# [What this task involves]
Every line from the one with "Open the Agents panel hamburger menu" through the end of the entries below must be retyped exactly, and only those lines. The pictures are not part of the copy.

━━━ Exercise input ━━━

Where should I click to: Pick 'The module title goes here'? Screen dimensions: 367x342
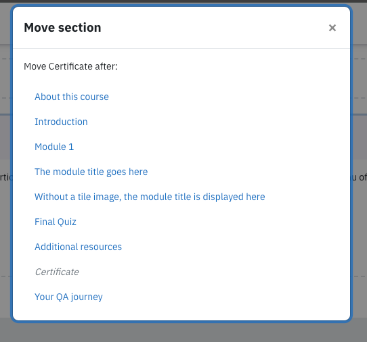[x=91, y=172]
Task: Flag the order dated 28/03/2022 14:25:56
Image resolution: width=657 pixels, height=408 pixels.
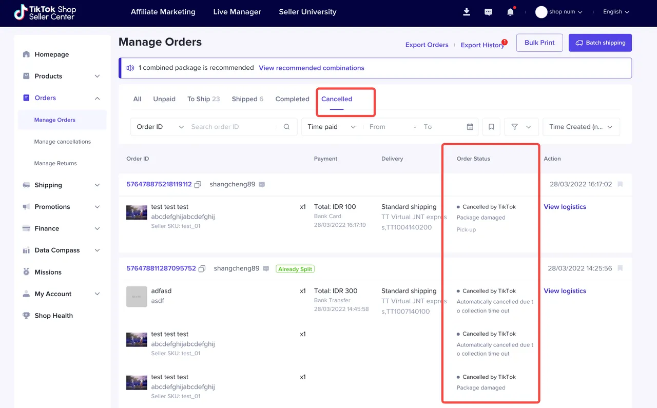Action: click(x=620, y=268)
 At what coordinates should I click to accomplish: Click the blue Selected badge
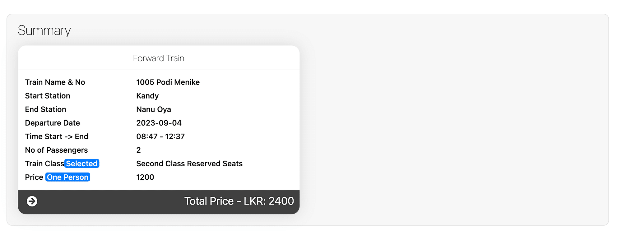click(x=82, y=164)
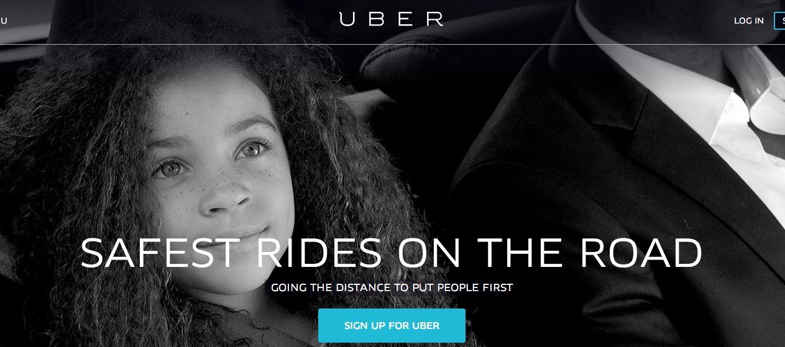Open the partially visible menu at header's left edge
The width and height of the screenshot is (785, 347).
coord(3,20)

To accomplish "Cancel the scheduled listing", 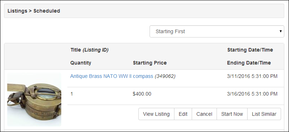I will click(x=204, y=114).
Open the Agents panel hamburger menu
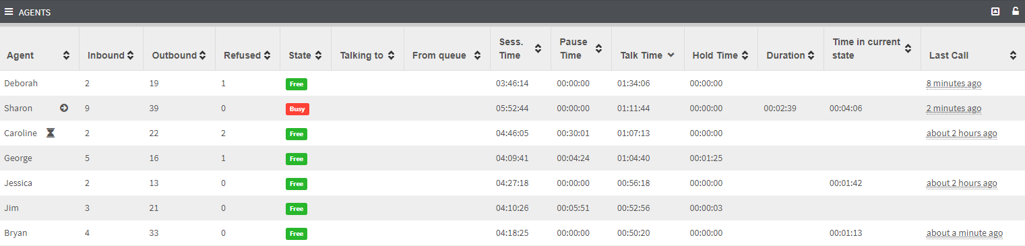1025x246 pixels. [9, 11]
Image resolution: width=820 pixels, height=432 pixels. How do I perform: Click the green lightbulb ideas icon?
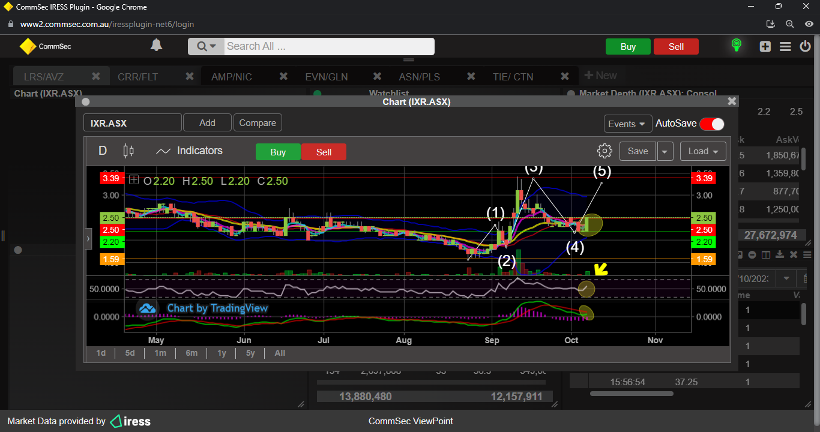pyautogui.click(x=737, y=46)
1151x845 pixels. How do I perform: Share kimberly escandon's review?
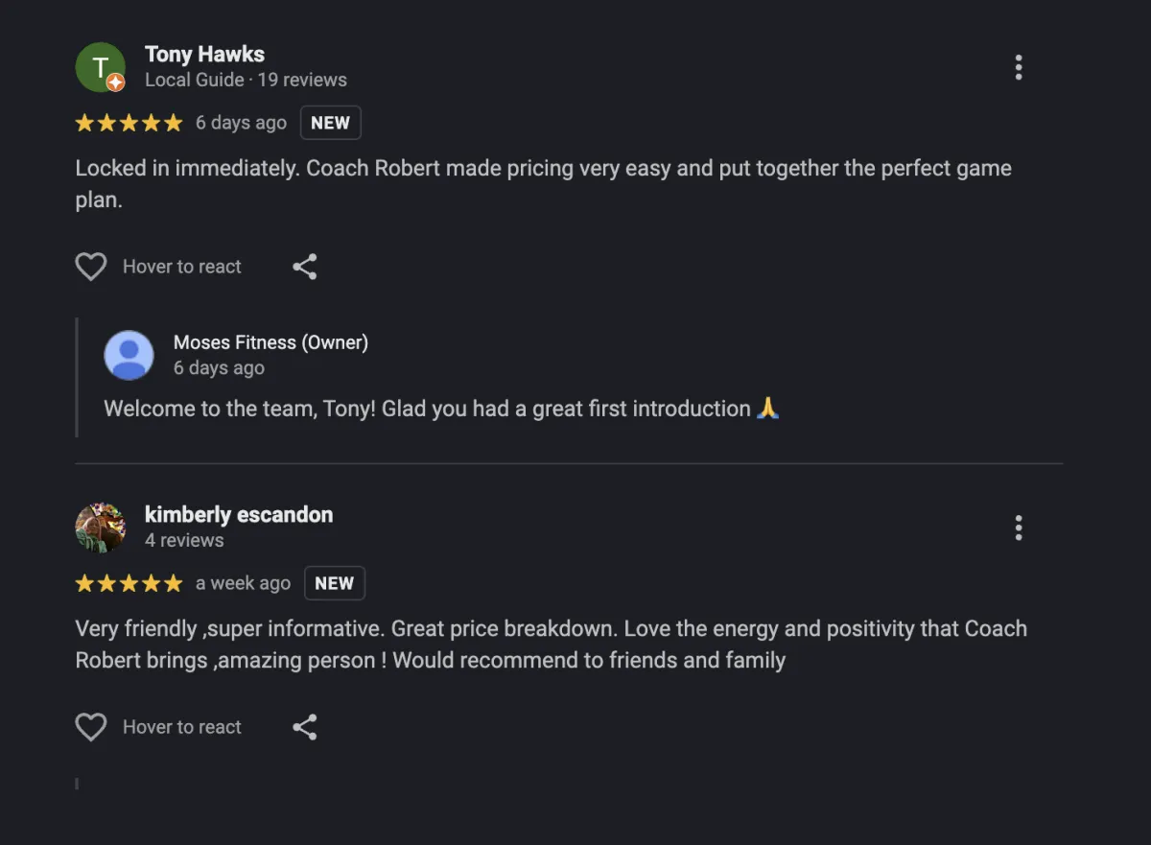tap(305, 727)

━━━

# [Finished task]
Open the Agents panel hamburger menu
1025x246 pixels. [9, 11]
Image resolution: width=820 pixels, height=432 pixels. How do I perform: Click the green lightbulb ideas icon?
pyautogui.click(x=737, y=46)
1151x845 pixels. How do I perform: Share kimberly escandon's review?
tap(305, 727)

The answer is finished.